[Stored items]
━━━━━━━━━━━━━━━━━━━━━━━━━━━━━━
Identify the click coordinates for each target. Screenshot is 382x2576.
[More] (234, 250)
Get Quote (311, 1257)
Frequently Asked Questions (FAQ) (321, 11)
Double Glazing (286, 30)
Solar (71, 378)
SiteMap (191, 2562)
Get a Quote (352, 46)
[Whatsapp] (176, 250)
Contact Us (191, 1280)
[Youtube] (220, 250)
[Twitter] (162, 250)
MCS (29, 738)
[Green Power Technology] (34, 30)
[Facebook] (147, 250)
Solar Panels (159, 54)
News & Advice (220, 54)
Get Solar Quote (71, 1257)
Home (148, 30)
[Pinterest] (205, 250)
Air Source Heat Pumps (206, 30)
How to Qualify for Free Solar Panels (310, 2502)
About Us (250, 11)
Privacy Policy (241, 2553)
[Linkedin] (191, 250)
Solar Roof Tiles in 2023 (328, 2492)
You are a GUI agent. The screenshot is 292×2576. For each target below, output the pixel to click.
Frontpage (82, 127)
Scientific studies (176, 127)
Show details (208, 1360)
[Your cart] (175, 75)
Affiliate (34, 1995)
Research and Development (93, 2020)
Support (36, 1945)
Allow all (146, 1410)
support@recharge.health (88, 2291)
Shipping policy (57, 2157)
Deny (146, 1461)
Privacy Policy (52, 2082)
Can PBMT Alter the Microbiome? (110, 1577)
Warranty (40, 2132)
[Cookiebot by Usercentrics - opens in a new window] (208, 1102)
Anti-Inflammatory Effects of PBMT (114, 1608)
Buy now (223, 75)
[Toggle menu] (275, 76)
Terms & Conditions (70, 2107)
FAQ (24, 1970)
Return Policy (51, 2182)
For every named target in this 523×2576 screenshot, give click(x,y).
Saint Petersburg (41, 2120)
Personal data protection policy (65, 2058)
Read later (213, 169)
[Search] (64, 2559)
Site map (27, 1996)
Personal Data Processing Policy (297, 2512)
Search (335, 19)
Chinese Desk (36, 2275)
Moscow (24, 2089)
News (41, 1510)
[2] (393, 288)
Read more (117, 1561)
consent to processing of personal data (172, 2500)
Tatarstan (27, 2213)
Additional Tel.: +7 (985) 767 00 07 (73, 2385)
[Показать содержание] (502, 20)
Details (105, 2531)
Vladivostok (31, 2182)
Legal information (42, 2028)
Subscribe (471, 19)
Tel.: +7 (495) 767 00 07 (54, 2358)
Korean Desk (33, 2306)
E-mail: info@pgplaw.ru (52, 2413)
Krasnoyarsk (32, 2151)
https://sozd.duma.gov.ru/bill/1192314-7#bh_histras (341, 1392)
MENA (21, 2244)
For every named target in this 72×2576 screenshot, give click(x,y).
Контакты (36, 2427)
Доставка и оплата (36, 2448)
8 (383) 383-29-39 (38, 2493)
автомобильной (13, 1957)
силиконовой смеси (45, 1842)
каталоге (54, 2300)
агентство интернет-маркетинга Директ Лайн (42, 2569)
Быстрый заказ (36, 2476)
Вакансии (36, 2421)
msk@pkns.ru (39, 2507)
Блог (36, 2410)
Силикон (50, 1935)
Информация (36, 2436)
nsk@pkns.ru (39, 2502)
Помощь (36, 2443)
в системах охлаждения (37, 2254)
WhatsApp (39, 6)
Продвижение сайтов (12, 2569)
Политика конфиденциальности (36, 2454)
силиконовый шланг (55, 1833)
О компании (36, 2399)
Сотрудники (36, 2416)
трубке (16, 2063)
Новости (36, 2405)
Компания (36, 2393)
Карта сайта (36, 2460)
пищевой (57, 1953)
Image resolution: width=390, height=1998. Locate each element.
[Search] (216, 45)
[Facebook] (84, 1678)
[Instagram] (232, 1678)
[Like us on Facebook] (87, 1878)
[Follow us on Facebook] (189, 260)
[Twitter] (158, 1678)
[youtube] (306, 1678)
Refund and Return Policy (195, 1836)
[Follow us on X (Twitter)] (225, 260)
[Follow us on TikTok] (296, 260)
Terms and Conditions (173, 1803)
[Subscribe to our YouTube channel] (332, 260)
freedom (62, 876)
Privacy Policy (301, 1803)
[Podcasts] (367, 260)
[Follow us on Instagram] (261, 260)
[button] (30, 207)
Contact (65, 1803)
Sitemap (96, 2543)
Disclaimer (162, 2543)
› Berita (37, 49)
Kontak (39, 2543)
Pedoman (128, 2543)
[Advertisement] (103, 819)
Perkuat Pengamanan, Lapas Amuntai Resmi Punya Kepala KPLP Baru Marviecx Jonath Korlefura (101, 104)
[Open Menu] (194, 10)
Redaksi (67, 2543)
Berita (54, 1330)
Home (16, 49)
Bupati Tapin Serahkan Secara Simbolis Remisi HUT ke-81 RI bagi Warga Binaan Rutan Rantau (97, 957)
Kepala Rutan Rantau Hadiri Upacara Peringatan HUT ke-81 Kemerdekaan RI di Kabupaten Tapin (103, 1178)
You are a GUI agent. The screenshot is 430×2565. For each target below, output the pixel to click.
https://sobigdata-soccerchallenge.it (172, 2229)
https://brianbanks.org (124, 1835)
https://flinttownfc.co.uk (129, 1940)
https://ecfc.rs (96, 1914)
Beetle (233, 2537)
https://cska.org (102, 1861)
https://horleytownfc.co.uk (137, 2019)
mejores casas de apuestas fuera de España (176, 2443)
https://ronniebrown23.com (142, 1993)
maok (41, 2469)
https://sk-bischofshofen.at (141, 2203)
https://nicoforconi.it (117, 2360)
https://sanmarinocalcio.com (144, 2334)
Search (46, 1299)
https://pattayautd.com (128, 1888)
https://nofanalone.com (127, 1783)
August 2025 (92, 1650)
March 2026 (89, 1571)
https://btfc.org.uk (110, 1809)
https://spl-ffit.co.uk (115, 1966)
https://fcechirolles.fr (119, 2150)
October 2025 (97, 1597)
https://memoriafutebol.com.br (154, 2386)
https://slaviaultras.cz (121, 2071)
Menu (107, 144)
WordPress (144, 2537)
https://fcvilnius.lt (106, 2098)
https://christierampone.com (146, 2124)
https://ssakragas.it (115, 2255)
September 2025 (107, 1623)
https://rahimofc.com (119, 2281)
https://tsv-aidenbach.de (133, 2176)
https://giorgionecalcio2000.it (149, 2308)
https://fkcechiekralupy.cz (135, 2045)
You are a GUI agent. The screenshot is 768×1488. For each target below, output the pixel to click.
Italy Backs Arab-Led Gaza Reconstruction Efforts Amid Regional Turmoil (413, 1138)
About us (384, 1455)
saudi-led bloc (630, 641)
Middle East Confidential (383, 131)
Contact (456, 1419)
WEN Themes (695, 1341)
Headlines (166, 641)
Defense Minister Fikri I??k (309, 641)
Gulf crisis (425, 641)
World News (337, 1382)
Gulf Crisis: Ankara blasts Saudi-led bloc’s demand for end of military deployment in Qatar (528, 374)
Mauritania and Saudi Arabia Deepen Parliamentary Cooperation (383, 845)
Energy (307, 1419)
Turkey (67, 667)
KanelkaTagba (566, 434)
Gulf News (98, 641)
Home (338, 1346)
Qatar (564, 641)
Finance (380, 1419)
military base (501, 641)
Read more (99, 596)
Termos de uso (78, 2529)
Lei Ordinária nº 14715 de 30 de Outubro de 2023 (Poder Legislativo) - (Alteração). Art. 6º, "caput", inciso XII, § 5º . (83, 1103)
━━━━━━━━━━━━━━━━━━━━━━━━━━━━━━
WHAT THIS TASK INVOLVES –
Repeat all of the data exactly.

PROBLEM SOLUTION –
Identify the click coordinates for each target. Screenshot is 382x2576.
[More] (234, 250)
Get Quote (311, 1257)
Frequently Asked Questions (FAQ) (321, 11)
Double Glazing (286, 30)
Solar (71, 378)
SiteMap (191, 2562)
Get a Quote (352, 46)
[Whatsapp] (176, 250)
Contact Us (191, 1280)
[Youtube] (220, 250)
[Twitter] (162, 250)
MCS (29, 738)
[Green Power Technology] (34, 30)
[Facebook] (147, 250)
Solar Panels (159, 54)
News & Advice (220, 54)
Get Solar Quote (71, 1257)
Home (148, 30)
[Pinterest] (205, 250)
Air Source Heat Pumps (206, 30)
How to Qualify for Free Solar Panels (310, 2502)
About Us (250, 11)
Privacy Policy (241, 2553)
[Linkedin] (191, 250)
Solar Roof Tiles in 2023 (328, 2492)
You are a GUI agent. The screenshot is 292×2576. For each target below, output the pixel to click.
Frontpage (82, 127)
Scientific studies (176, 127)
Show details (208, 1360)
[Your cart] (175, 75)
Affiliate (34, 1995)
Research and Development (93, 2020)
Support (36, 1945)
Allow all (146, 1410)
support@recharge.health (88, 2291)
Shipping policy (57, 2157)
Deny (146, 1461)
Privacy Policy (52, 2082)
Can PBMT Alter the Microbiome? (110, 1577)
Warranty (40, 2132)
[Cookiebot by Usercentrics - opens in a new window] (208, 1102)
Anti-Inflammatory Effects of PBMT (114, 1608)
Buy now (223, 75)
[Toggle menu] (275, 76)
Terms & Conditions (70, 2107)
FAQ (24, 1970)
Return Policy (51, 2182)
For every named target in this 523×2576 screenshot, give click(x,y).
Saint Petersburg (41, 2120)
Personal data protection policy (65, 2058)
Read later (213, 169)
[Search] (64, 2559)
Site map (27, 1996)
Personal Data Processing Policy (297, 2512)
Search (335, 19)
Chinese Desk (36, 2275)
Moscow (24, 2089)
News (41, 1510)
[2] (393, 288)
Read more (117, 1561)
consent to processing of personal data (172, 2500)
Tatarstan (27, 2213)
Additional Tel.: +7 (985) 767 00 07 (73, 2385)
[Показать содержание] (502, 20)
Details (105, 2531)
Vladivostok (31, 2182)
Legal information (42, 2028)
Subscribe (471, 19)
Tel.: +7 (495) 767 00 07 (54, 2358)
Korean Desk (33, 2306)
E-mail: info@pgplaw.ru (52, 2413)
Krasnoyarsk (32, 2151)
https://sozd.duma.gov.ru/bill/1192314-7#bh_histras (341, 1392)
MENA (21, 2244)
For every named target in this 72×2576 screenshot, give click(x,y).
Контакты (36, 2427)
Доставка и оплата (36, 2448)
8 (383) 383-29-39 (38, 2493)
автомобильной (13, 1957)
силиконовой смеси (45, 1842)
каталоге (54, 2300)
агентство интернет-маркетинга Директ Лайн (42, 2569)
Быстрый заказ (36, 2476)
Вакансии (36, 2421)
msk@pkns.ru (39, 2507)
Блог (36, 2410)
Силикон (50, 1935)
Информация (36, 2436)
nsk@pkns.ru (39, 2502)
Помощь (36, 2443)
в системах охлаждения (37, 2254)
WhatsApp (39, 6)
Продвижение сайтов (12, 2569)
Политика конфиденциальности (36, 2454)
силиконовый шланг (55, 1833)
О компании (36, 2399)
Сотрудники (36, 2416)
трубке (16, 2063)
Новости (36, 2405)
Компания (36, 2393)
Карта сайта (36, 2460)
пищевой (57, 1953)
Image resolution: width=390, height=1998. Locate each element.
[Search] (216, 45)
[Facebook] (84, 1678)
[Instagram] (232, 1678)
[Like us on Facebook] (87, 1878)
[Follow us on Facebook] (189, 260)
[Twitter] (158, 1678)
[youtube] (306, 1678)
Refund and Return Policy (195, 1836)
[Follow us on X (Twitter)] (225, 260)
[Follow us on TikTok] (296, 260)
Terms and Conditions (173, 1803)
[Subscribe to our YouTube channel] (332, 260)
freedom (62, 876)
Privacy Policy (301, 1803)
[Podcasts] (367, 260)
[Follow us on Instagram] (261, 260)
[button] (30, 207)
Contact (65, 1803)
Sitemap (96, 2543)
Disclaimer (162, 2543)
› Berita (37, 49)
Kontak (39, 2543)
Pedoman (128, 2543)
[Advertisement] (103, 819)
Perkuat Pengamanan, Lapas Amuntai Resmi Punya Kepala KPLP Baru Marviecx Jonath Korlefura (101, 104)
[Open Menu] (194, 10)
Redaksi (67, 2543)
Berita (54, 1330)
Home (16, 49)
Bupati Tapin Serahkan Secara Simbolis Remisi HUT ke-81 RI bagi Warga Binaan Rutan Rantau (97, 957)
Kepala Rutan Rantau Hadiri Upacara Peringatan HUT ke-81 Kemerdekaan RI di Kabupaten Tapin (103, 1178)
You are a GUI agent. The screenshot is 430×2565. For each target below, output the pixel to click.
https://sobigdata-soccerchallenge.it (172, 2229)
https://brianbanks.org (124, 1835)
https://flinttownfc.co.uk (129, 1940)
https://ecfc.rs (96, 1914)
Beetle (233, 2537)
https://cska.org (102, 1861)
https://horleytownfc.co.uk (137, 2019)
mejores casas de apuestas fuera de España (176, 2443)
https://ronniebrown23.com (142, 1993)
maok (41, 2469)
https://sk-bischofshofen.at (141, 2203)
https://nicoforconi.it (117, 2360)
https://sanmarinocalcio.com (144, 2334)
Search (46, 1299)
https://pattayautd.com (128, 1888)
https://nofanalone.com (127, 1783)
August 2025 (92, 1650)
March 2026 (89, 1571)
https://btfc.org.uk (110, 1809)
https://spl-ffit.co.uk (115, 1966)
https://fcechirolles.fr (119, 2150)
October 2025 (97, 1597)
https://memoriafutebol.com.br (154, 2386)
https://slaviaultras.cz (121, 2071)
Menu (107, 144)
WordPress (144, 2537)
https://fcvilnius.lt (106, 2098)
https://christierampone.com (146, 2124)
https://ssakragas.it (115, 2255)
September 2025 (107, 1623)
https://rahimofc.com (119, 2281)
https://tsv-aidenbach.de (133, 2176)
https://giorgionecalcio2000.it (149, 2308)
https://fkcechiekralupy.cz (135, 2045)
You are a GUI agent. The screenshot is 768×1488. For each target below, output the pixel to click.
Italy Backs Arab-Led Gaza Reconstruction Efforts Amid Regional Turmoil (413, 1138)
About us (384, 1455)
saudi-led bloc (630, 641)
Middle East Confidential (383, 131)
Contact (456, 1419)
WEN Themes (695, 1341)
Headlines (166, 641)
Defense Minister Fikri I??k (309, 641)
Gulf crisis (425, 641)
World News (337, 1382)
Gulf Crisis: Ankara blasts Saudi-led bloc’s demand for end of military deployment in Qatar (528, 374)
Mauritania and Saudi Arabia Deepen Parliamentary Cooperation (383, 845)
Energy (307, 1419)
Turkey (67, 667)
KanelkaTagba (566, 434)
Gulf News (98, 641)
Home (338, 1346)
Qatar (564, 641)
Finance (380, 1419)
military base (501, 641)
Read more (99, 596)
Termos de uso (78, 2529)
Lei Ordinária nº 14715 de 30 de Outubro de 2023 (Poder Legislativo) - (Alteração). Art. 6º, "caput", inciso XII, § 5º . (83, 1103)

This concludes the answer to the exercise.